### WHAT IS NEEDED
Could you rename "トップ" to "ホーム" and give back only the lines starting with the line with "インターフェロンの働き (914, 138)" and going on through the line with "効果の説明 (355, 138)", with everything else unchanged?

### DATA EXTRACT
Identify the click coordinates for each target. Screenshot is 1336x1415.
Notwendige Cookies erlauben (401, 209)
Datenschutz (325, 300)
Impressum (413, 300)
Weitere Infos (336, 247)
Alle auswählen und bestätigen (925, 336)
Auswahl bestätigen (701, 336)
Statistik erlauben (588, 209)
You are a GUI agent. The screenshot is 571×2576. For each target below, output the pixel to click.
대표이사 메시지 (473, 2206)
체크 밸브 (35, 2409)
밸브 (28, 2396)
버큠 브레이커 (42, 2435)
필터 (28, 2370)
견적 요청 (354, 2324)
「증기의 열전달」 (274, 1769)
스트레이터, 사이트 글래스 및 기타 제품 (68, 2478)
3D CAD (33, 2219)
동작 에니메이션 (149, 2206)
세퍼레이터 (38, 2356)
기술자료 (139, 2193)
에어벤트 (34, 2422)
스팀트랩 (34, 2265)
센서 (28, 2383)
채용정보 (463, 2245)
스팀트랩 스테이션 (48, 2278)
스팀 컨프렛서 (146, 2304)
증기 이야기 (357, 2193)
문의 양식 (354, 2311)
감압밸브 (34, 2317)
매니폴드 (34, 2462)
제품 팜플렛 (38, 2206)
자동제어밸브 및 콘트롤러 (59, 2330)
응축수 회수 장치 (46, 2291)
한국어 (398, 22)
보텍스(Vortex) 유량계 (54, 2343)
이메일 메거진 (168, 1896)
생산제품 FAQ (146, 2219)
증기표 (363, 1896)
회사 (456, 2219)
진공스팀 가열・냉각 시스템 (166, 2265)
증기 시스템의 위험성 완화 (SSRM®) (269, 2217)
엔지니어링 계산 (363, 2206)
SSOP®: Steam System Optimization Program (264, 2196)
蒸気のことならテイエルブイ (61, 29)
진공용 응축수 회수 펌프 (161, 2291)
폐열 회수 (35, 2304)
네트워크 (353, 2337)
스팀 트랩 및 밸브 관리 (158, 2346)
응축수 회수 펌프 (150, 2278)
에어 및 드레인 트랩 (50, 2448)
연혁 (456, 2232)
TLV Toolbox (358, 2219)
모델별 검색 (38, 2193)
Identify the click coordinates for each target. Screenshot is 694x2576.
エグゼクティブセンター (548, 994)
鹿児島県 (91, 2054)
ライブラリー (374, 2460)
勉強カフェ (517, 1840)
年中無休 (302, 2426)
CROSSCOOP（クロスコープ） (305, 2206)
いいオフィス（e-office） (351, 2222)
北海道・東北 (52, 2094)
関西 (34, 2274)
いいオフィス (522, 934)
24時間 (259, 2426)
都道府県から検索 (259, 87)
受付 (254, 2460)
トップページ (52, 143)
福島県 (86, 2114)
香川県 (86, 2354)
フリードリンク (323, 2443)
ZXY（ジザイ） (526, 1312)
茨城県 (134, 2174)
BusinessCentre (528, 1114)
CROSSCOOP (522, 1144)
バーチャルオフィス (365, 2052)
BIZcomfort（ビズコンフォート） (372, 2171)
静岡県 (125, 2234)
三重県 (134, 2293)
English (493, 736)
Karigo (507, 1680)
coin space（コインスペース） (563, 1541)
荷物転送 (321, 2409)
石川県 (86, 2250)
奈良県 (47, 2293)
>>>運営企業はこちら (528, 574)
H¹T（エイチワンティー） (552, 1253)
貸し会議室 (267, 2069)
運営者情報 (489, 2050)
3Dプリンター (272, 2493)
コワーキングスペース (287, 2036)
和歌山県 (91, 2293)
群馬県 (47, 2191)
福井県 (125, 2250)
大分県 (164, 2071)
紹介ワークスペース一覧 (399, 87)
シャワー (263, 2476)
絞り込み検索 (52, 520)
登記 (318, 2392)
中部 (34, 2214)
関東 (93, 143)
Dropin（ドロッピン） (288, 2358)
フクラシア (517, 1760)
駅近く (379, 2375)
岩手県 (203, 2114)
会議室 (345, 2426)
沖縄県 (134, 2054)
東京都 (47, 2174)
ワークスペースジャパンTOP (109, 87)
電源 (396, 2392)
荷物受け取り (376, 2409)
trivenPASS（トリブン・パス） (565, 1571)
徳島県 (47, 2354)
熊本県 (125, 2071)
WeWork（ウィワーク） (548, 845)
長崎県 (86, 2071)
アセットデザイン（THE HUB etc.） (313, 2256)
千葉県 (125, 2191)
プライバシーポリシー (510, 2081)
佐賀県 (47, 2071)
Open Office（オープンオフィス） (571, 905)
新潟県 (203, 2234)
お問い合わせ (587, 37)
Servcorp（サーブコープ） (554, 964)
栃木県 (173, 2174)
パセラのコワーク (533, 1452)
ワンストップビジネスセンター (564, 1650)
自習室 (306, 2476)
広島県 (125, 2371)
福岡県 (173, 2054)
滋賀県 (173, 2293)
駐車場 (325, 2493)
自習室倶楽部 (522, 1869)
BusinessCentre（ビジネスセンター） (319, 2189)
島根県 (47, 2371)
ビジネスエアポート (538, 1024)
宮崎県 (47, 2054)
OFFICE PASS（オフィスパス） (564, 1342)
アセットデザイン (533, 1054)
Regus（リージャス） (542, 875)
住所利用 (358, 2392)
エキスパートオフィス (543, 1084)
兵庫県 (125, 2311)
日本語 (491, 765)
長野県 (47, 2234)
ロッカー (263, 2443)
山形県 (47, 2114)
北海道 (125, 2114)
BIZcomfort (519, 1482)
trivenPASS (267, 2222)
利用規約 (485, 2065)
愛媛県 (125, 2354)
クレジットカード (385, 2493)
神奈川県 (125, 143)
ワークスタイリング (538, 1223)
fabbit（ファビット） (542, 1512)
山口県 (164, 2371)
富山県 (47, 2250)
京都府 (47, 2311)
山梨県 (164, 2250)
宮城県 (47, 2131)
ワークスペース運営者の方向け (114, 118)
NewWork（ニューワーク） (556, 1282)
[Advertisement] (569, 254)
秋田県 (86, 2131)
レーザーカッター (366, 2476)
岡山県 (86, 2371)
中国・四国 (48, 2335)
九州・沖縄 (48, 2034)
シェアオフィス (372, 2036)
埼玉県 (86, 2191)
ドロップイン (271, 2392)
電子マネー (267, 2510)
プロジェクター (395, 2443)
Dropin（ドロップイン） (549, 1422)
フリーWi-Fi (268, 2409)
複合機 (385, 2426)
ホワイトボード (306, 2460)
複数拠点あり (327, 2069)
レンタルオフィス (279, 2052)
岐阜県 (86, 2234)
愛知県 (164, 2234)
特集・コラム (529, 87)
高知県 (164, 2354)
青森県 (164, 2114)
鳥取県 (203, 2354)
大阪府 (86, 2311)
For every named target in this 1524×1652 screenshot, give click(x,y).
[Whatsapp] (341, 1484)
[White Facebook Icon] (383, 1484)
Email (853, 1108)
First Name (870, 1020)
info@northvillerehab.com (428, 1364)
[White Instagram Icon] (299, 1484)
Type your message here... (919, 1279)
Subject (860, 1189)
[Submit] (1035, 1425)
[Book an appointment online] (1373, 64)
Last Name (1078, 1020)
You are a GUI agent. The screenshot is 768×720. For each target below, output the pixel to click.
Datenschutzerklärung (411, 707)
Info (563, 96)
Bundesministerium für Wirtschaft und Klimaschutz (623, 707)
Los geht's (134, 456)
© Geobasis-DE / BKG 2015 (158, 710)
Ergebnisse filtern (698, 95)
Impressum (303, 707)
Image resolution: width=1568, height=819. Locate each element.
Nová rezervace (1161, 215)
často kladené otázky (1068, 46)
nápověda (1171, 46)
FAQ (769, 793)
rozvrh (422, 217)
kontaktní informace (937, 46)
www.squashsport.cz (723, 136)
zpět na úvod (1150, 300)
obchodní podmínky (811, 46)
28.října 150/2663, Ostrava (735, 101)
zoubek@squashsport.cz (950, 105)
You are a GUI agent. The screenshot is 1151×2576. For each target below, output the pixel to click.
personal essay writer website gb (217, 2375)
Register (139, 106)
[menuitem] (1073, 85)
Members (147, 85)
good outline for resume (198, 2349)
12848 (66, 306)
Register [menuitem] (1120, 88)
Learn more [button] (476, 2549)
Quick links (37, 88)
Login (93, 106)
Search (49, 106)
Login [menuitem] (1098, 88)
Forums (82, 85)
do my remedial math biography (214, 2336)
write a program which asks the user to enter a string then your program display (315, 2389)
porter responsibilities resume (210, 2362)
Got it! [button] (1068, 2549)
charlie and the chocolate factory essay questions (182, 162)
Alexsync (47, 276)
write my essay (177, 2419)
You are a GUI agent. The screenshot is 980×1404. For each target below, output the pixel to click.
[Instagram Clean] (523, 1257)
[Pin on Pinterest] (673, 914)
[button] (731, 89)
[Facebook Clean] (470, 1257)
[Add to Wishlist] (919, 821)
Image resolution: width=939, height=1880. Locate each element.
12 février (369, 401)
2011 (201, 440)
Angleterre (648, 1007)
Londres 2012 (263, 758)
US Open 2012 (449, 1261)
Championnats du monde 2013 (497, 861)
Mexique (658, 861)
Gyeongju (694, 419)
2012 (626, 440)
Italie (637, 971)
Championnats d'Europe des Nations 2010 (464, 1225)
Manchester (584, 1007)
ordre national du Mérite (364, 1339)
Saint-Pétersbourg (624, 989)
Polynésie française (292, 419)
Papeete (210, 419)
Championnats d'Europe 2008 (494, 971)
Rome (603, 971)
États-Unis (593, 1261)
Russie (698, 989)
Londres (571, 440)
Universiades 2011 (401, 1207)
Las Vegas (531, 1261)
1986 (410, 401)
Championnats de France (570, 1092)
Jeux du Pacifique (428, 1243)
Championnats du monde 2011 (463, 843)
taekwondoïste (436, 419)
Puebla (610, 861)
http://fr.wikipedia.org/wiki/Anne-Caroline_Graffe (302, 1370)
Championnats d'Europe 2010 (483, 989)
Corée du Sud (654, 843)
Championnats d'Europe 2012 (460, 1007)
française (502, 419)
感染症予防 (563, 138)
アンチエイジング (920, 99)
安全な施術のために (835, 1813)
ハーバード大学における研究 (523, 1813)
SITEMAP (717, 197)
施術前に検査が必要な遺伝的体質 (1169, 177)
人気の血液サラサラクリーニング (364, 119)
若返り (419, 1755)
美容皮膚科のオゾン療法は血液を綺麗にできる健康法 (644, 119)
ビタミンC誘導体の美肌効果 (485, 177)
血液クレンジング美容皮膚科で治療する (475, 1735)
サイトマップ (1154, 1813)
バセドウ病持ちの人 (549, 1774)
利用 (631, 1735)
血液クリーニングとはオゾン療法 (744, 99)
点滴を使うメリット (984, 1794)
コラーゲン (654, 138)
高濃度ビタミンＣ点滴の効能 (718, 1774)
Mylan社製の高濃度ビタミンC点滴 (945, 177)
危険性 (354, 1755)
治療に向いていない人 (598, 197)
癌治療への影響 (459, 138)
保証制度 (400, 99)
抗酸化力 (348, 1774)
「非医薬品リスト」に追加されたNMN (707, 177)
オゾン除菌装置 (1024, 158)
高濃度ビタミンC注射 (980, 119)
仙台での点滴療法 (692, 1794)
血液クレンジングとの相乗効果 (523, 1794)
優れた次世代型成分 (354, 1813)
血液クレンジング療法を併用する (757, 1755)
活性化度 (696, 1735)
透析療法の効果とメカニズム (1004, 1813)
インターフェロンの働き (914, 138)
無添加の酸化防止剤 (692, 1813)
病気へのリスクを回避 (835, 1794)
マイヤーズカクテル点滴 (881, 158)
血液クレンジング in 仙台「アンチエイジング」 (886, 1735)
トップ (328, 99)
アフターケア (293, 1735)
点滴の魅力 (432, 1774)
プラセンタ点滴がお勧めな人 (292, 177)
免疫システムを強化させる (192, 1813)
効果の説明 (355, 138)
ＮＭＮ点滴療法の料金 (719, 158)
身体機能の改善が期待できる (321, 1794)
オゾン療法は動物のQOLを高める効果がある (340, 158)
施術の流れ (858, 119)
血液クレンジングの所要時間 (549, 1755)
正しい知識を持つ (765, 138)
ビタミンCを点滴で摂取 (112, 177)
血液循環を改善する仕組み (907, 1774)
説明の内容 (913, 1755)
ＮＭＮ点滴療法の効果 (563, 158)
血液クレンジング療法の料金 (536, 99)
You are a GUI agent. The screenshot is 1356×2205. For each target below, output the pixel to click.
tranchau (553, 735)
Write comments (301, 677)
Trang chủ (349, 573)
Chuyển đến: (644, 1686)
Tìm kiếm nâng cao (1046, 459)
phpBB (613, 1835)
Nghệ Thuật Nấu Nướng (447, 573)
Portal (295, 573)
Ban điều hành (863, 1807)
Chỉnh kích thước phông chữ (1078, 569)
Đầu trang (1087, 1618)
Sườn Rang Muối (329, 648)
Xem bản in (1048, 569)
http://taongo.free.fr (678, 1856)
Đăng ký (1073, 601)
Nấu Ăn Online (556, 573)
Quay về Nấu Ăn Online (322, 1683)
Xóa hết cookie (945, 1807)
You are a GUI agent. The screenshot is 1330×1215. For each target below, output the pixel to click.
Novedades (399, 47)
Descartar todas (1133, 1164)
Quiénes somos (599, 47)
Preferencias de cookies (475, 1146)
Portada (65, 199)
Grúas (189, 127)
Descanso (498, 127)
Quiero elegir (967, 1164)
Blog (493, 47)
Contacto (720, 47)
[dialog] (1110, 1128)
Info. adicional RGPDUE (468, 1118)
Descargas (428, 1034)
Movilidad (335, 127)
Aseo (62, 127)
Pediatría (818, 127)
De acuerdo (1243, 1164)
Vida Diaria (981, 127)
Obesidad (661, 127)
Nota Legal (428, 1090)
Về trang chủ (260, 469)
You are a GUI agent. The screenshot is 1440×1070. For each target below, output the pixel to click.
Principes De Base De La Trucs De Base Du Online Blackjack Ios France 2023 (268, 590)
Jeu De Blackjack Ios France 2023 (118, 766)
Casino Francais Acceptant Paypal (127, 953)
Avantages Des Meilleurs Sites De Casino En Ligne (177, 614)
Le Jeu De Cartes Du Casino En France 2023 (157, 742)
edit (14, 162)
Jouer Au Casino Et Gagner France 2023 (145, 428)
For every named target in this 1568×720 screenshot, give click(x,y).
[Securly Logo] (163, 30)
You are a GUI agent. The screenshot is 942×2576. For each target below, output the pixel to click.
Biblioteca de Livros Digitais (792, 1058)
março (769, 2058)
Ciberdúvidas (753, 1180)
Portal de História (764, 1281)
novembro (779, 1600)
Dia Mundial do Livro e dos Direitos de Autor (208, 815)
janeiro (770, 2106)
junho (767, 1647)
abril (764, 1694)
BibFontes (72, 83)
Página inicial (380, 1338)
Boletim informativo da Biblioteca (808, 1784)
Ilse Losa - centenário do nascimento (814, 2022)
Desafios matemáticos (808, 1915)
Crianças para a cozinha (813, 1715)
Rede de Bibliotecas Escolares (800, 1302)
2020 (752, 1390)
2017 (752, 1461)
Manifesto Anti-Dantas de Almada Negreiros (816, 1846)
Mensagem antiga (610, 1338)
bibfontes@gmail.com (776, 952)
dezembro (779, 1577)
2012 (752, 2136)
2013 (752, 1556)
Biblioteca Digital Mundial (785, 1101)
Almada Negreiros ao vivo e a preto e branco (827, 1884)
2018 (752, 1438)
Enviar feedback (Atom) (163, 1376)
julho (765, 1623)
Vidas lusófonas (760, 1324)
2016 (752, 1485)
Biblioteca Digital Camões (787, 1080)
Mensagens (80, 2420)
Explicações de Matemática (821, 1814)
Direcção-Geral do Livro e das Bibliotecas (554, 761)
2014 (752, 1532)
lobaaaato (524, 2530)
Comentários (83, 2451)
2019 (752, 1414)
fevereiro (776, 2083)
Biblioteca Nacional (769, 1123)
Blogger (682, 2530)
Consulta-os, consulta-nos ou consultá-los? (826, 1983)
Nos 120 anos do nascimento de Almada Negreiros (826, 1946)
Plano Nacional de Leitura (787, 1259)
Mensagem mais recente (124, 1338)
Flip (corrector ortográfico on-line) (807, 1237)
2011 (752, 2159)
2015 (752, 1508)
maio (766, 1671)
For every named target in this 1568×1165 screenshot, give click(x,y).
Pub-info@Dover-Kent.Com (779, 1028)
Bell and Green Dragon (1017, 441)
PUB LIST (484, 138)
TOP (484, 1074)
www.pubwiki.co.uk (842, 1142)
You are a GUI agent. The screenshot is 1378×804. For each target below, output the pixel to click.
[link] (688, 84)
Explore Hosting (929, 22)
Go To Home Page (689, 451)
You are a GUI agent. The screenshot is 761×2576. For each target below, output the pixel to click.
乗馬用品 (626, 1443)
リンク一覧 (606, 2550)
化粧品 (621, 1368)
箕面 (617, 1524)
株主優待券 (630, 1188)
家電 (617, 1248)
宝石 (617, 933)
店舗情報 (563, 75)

### PROBLEM SOLUTION
インターフェロンの働き (914, 138)
無添加の酸化防止剤 (692, 1813)
病気へのリスクを回避 (835, 1794)
マイヤーズカクテル点滴 (881, 158)
血液クレンジング in 仙台「アンチエイジング」 (886, 1735)
ホーム (328, 99)
アフターケア (293, 1735)
点滴の魅力 (432, 1774)
プラセンタ点滴がお勧めな人 (292, 177)
免疫システムを強化させる (192, 1813)
効果の説明 (355, 138)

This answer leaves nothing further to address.